Caitlin Duncan was terrified.
She'd already been assaulted, twice, by the mobs that gathered near Cologne's train station on New Year's Eve.
Then she heard a voice in German. He was a Syrian refugee.
He was coming to her aid.
"He came up to me and said, 'Kann ich dir helfen?' which in German is 'Can I help you?'" Duncan says. "He made sure to keep a distance between us, and he looked really concerned."
To say she was uncertain would be an understatement. "At this point, I had been attacked for the second time by this larger group, groped all over my body, my hair pulled."
The world knows of the attacks on scores of women as Cologne brought in the New Year. But the story of 5-foot-2 American neuroscience student — and her Muslim rescuers — stands out.
At that moment, she was sobbing, disheveled, distraught. Separated from her German boyfriend and her cellphone. And it became clear to her new Syrian protector that she knew limited German. So the Syrian man went to get his friend, Hesham Ahmad Mohammad, who spoke English.
The men volunteered to help Duncan locate her boyfriend.
"They first said, 'OK, you can use our phone,'" she says, adding that in the craziness of the moment she couldn't remember her boyfriend's number.
Then they went one step further: They offered Duncan 70 euros for a taxi back to her boyfriend's home.

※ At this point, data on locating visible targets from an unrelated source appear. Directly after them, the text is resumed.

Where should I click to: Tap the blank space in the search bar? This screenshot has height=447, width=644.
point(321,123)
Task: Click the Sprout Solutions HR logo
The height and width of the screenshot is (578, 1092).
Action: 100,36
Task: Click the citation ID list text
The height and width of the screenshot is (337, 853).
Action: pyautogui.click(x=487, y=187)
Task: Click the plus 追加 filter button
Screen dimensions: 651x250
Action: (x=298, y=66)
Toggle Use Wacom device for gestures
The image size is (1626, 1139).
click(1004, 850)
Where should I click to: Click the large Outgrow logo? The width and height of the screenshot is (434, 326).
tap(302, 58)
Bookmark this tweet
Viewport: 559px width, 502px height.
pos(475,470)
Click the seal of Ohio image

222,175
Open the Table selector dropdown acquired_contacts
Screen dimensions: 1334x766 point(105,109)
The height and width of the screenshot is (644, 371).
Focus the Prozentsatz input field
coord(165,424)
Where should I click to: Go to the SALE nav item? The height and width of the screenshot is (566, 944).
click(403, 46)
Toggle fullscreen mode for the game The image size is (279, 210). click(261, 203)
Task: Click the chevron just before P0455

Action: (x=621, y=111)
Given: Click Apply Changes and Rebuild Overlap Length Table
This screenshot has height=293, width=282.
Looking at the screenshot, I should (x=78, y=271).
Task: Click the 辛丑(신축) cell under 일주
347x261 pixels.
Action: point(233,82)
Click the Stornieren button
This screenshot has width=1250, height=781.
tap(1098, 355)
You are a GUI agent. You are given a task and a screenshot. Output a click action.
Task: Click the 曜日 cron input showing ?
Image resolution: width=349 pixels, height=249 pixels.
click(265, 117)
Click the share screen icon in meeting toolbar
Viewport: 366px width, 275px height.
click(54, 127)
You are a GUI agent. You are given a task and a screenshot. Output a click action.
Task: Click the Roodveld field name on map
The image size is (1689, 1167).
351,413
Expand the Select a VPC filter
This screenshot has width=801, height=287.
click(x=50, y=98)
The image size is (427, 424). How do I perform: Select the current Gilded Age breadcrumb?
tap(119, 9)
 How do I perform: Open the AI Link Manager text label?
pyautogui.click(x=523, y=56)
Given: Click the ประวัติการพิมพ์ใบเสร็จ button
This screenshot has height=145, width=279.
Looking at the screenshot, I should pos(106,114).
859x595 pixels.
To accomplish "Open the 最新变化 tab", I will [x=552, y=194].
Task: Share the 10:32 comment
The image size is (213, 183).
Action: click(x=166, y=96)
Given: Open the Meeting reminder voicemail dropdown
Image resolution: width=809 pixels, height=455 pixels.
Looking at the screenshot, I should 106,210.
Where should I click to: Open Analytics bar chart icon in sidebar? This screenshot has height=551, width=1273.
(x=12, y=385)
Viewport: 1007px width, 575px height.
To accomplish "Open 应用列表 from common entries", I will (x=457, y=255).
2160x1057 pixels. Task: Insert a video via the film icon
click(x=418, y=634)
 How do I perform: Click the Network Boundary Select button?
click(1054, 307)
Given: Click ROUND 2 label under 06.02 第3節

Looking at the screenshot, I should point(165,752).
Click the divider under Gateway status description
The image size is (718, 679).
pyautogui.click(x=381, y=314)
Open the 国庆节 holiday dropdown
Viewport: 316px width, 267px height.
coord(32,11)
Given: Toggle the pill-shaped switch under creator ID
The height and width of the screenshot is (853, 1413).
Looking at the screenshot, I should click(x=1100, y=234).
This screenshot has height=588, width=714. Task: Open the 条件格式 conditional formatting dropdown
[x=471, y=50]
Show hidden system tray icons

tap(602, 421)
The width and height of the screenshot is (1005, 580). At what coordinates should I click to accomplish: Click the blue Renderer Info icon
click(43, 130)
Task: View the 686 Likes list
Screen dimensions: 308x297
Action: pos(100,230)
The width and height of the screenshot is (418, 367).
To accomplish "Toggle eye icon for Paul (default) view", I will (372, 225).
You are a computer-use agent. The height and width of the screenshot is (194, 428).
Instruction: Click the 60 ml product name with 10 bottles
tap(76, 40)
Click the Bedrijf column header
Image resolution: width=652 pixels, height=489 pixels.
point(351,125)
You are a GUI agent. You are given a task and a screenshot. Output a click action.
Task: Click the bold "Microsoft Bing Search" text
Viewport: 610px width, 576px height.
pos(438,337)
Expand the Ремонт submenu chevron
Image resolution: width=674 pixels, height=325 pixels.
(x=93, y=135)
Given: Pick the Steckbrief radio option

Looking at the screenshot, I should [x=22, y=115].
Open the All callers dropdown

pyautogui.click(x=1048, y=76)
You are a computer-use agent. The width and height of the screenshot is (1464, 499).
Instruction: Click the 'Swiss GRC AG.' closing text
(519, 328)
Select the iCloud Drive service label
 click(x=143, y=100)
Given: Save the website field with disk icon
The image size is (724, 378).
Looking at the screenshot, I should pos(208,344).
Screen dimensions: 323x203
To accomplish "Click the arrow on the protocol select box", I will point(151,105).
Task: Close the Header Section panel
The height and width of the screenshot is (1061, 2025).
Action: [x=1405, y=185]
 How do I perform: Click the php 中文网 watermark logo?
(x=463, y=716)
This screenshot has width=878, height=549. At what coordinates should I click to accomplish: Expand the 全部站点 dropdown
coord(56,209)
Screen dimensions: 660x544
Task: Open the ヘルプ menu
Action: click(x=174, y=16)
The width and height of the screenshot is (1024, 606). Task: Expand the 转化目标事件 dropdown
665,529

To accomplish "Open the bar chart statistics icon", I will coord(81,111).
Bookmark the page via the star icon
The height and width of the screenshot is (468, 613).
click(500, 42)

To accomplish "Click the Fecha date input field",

But she wanted to stay and keep looking for her friend.
"I helped her because she was alone, and she was crying," says Hesham Ahmad Mohammad. "I take hand of Caitlin. I make Caitlin behind me and I speak with high voice, saying, 'If you want problem, I can make problem.' My friends hear my voice, they came to me, to be beside me. First of all I say to them, 'We must make circle about Caitlin because somebody tried to kiss her or to touch her, she didn't need that again.' Because I am Muslim, I cannot leave anybody who needs help alone. From my story people know there are good refugees, good people. They will help anybody."
Hesham and his friends found Duncan's companion based on her description of the bag he was carrying. Then they chatted, and struck up a friendship. Hesham told Duncan he's a former primary school teacher from the northern Syrian city of Aleppo. He left a wife and two sons behind in Turkey. He's waiting to hear the results of his asylum application.
Looking back on the evening, Duncan says she understands the fear and anger many German women feel in the aftermath of the New Year's Eve assaults.
"I do think however it should be directed at the individuals, those people specifically who committed the crime," she says, "And not generalize it to an entire group of people based on a religion or a country of citizenship."
Duncan says she hopes her story will provide nuance for those who would paint all the newcomers to Germany with the same brush.